During an endometrial ablation and hysteroscopy, you will receive some type of anesthesia to keep you comfortable and pain free.
- General anesthesia is the most common type of anesthesia for an endometrial ablation performed in a hospital. With this type of anesthesia, you are put into a deep sleep and are unable to see, hear or feel anything.
- Other types of anesthesia may be used for different types of endometrial ablations.
- You may experience some discomfort when the hysteroscope is inserted and when your uterus is filled with water or gas. A cervical anesthetic spray can help reduce the discomfort.
There may be a small amount of bloody vaginal discharge and cramping after the procedure.
- You should arrange to have someone drive you home after the surgery.

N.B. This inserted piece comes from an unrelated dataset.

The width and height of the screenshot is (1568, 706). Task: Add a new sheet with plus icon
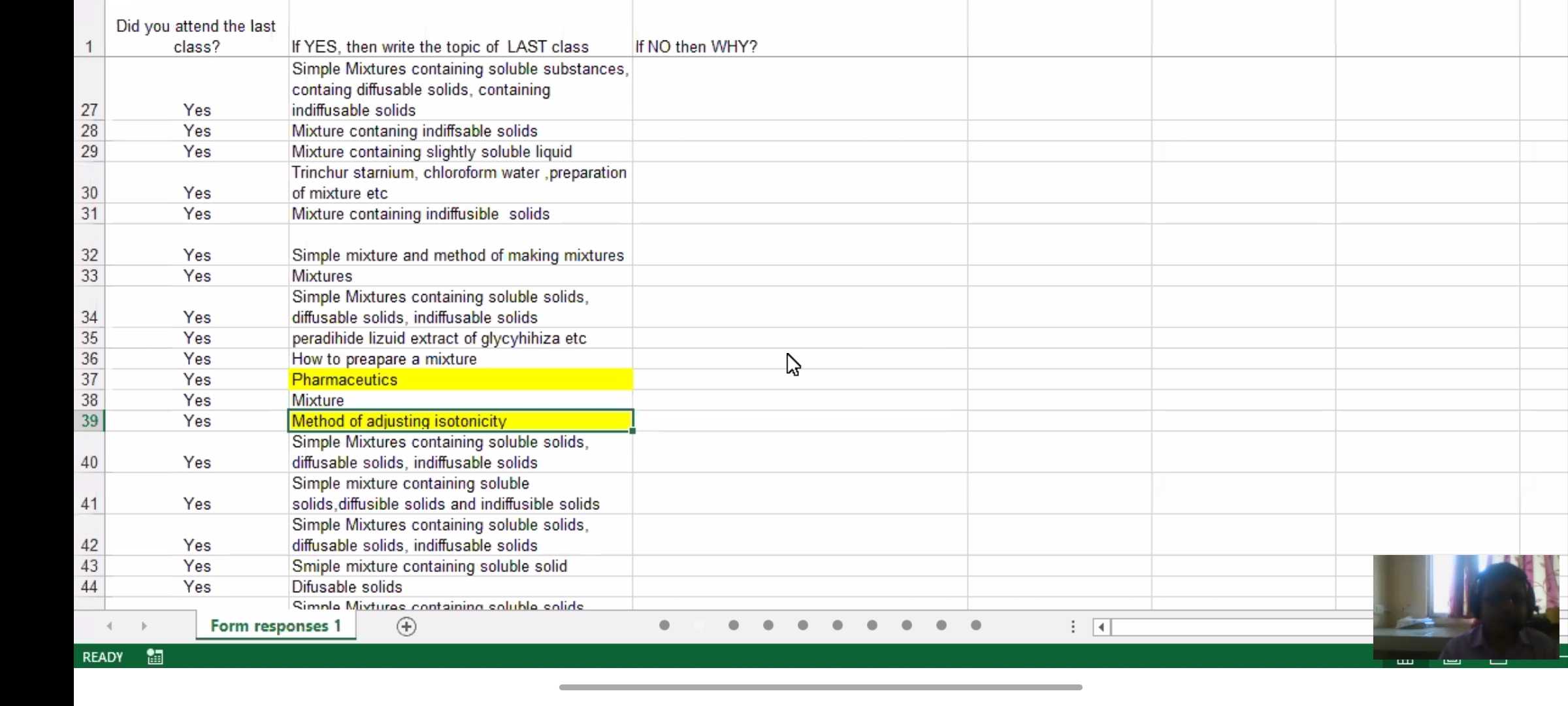[406, 626]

- You may need pain medication and help at home while you recover.
What should I ask my healthcare provider before having an endometrial ablation?
- What is my diagnosis and reason for the procedure?
- Is there any other special preparation for the procedure? (If so, get clear instructions on what you need to do.)
- Will I have any type of sedation? What are the possible side effects?
- Are there any alternatives to this procedure?
- What are the possible risks/complications? How will I feel after the procedure?
- Will I have to modify my activity?
- What type of medication can I take to manage the pain after the procedure?
- When can I return to work and resume sexual activity?
- What symptoms might indicate a problem after the procedure?
- What will happen to me if I do not have this or any other procedure?
After your procedure, your healthcare provider should provide a description of any problems found during the procedure and what symptoms you should report.
- You should also understand all home care instructions (including medications and side effects) and follow-up plans.
- Your gynecologist should also let your primary care physician know the details of your procedure and treatment plan.